Like I said, it's all synchronous, so when the call takes 3 seconds to
return,
I wait 3 seconds in front of my screen :) Pulseaudio has a plugin
(enabled by
default in my distrib) `suspend-on-idle`, which means that it closes the
soundcard connection on inactivity, and re-opens it again with
`snd_pcm_open()`
when a sound is played.

So, to sum that up: during a normal workday on my laptop, PA will constantly
close the soundcard connection (due to the suspend-on-idle plugin), and
open it
again (due to event sounds generated by GNOME, despite being disabled).
And all
of that synchronously, in the GTK mainloop. While this could go
un-noticed for
a while, starting with kernel 4.17, the call `snd_pcm_open()` might take
up to
3 seconds to return, and it made my system almost unusable.
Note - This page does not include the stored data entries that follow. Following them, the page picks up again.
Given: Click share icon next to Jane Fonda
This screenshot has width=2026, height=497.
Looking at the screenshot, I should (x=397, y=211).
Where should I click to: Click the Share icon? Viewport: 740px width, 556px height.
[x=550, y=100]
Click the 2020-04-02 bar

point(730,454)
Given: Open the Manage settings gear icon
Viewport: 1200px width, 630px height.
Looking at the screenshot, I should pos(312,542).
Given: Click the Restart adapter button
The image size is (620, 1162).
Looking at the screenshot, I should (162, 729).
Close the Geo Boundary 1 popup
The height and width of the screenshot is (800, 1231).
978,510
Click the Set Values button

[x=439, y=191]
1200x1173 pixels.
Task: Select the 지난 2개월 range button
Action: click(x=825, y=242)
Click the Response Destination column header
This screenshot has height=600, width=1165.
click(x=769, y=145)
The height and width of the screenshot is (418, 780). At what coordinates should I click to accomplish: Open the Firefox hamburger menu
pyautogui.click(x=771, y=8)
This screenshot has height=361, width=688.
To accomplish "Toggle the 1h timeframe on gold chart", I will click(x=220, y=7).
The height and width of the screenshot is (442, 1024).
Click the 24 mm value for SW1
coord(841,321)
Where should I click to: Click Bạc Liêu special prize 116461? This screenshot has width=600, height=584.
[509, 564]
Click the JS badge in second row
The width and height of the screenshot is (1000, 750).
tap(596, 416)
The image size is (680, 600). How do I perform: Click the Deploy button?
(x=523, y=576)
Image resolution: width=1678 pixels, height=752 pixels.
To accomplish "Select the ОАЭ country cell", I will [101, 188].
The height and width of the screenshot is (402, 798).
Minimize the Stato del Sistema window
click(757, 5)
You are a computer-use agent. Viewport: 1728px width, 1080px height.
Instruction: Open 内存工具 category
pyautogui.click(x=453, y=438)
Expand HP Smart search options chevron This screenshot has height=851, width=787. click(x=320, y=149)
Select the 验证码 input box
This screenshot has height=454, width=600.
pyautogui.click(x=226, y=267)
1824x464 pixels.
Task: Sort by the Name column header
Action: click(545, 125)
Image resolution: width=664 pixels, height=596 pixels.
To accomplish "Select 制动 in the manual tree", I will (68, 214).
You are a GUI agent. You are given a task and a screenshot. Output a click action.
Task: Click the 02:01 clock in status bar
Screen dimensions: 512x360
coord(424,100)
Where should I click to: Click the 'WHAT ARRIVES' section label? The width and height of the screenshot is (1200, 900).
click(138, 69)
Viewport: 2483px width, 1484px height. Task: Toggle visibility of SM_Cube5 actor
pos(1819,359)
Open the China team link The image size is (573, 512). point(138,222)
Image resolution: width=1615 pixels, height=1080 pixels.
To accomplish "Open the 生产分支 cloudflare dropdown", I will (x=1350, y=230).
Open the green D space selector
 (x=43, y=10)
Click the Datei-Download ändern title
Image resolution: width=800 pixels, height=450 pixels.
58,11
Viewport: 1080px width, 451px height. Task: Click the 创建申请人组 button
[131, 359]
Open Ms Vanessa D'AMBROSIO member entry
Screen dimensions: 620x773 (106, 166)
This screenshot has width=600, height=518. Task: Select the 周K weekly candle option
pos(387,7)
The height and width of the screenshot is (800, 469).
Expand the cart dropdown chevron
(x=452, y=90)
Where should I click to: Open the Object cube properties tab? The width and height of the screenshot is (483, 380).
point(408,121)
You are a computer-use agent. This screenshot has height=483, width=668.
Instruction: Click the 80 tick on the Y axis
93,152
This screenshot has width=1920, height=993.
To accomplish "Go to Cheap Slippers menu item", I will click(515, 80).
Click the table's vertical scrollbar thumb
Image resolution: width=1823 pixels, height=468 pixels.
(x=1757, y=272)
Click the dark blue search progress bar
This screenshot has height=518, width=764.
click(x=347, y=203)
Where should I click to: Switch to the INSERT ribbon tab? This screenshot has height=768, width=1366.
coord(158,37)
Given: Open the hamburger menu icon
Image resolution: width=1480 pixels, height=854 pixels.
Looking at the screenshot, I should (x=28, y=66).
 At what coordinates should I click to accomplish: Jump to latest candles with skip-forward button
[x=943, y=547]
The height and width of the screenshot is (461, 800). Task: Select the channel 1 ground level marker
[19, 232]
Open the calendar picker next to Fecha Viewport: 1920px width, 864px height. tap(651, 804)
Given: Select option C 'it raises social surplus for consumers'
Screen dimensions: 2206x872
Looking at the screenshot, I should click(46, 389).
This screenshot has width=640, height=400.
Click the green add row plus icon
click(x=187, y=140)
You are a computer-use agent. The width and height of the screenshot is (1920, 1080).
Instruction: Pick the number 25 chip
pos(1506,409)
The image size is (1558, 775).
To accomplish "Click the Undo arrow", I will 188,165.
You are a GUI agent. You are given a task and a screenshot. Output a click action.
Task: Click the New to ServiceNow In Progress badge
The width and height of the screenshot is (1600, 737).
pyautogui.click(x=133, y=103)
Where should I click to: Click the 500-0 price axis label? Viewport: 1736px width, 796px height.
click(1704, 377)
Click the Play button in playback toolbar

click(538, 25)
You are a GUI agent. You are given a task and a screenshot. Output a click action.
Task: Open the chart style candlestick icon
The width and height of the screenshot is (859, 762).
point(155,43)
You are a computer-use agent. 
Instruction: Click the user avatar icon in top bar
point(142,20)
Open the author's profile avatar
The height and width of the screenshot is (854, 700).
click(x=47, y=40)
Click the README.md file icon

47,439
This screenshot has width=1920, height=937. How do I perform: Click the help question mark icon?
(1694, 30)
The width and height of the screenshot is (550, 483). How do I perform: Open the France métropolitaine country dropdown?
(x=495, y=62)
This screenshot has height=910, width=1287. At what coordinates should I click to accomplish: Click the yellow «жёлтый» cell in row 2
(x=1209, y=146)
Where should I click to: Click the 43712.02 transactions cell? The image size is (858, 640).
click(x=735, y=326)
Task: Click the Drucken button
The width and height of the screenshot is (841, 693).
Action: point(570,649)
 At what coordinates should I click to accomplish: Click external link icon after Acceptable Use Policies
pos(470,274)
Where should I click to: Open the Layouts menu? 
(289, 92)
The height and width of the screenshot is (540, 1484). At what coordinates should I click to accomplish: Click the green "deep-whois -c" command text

I found out that it's possible to disable these event sounds finally,
it's just
not possible through the GNOME settings, it needs to be done from the
command-
line. So I live happy, no problem for me. I'm merely reporting the
problem, as
you might be interested.

[1] https://gitlab.gnome.org/GNOME/gnome-control-center/issues/259

----

  Some hardware details:

$ sudo dmidecode | grep 'System Information' -A 2
System Information
    Manufacturer: Dell Inc.
    Product Name: XPS 13 9360

$ cat /proc/asound/cards
 0 [PCH            ]: HDA-Intel - HDA Intel PCH
                      HDA Intel PCH at 0xdc428000 irq 144

$ aplay --list-devices
**** List of PLAYBACK Hardware Devices ****
card 0: PCH [HDA Intel PCH], device 0: ALC3246 Analog [ALC3246 Analog]
  Subdevices: 1/1
  Subdevice #0: subdevice #0
card 0: PCH [HDA Intel PCH], device 3: HDMI 0 [HDMI 0]
  Subdevices: 1/1
  Subdevice #0: subdevice #0
card 0: PCH [HDA Intel PCH], device 7: HDMI 1 [HDMI 1]
  Subdevices: 1/1
  Subdevice #0: subdevice #0
card 0: PCH [HDA Intel PCH], device 8: HDMI 2 [HDMI 2]
  Subdevices: 1/1
  Subdevice #0: subdevice #0
card 0: PCH [HDA Intel PCH], device 9: HDMI 3 [HDMI 3]
  Subdevices: 1/1
  Subdevice #0: subdevice #0
card 0: PCH [HDA Intel PCH], device 10: HDMI 4 [HDMI 4]
  Subdevices: 1/1
  Subdevice #0: subdevice #0

$ sudo lspci -v | grep -i audio -A 7
00:1f.3 Audio device: Intel Corporation Sunrise Point-LP HD Audio (rev
21) (prog-if 80)
    Subsystem: Dell Sunrise Point-LP HD Audio
    Flags: bus master, fast devsel, latency 32, IRQ 128
    Memory at dc428000 (64-bit, non-prefetchable) [size=16K]
    Memory at dc400000 (64-bit, non-prefetchable) [size=64K]
    Capabilities: [50] Power Management version 3
    Capabilities: [60] MSI: Enable+ Count=1/1 Maskable- 64bit+
    Kernel driver in use: snd_hda_intel
    Kernel modules: snd_hda_intel, snd_soc_skl

----

Feel free to ask more details, I'd be glad to help.